> Exercise: Reproduce every row below verbatim, keeping each character, space, and line break unchanged.

------------------------

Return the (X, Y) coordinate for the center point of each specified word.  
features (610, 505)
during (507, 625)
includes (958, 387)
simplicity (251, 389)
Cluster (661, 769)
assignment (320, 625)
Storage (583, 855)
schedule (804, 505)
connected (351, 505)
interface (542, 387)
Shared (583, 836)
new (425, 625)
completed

------------------------

> Finished answer:
Return the (X, Y) coordinate for the center point of each specified word.  
features (610, 505)
during (507, 625)
includes (958, 387)
simplicity (251, 389)
Cluster (661, 769)
assignment (320, 625)
Storage (583, 855)
schedule (804, 505)
connected (351, 505)
interface (542, 387)
Shared (583, 836)
new (425, 625)
completed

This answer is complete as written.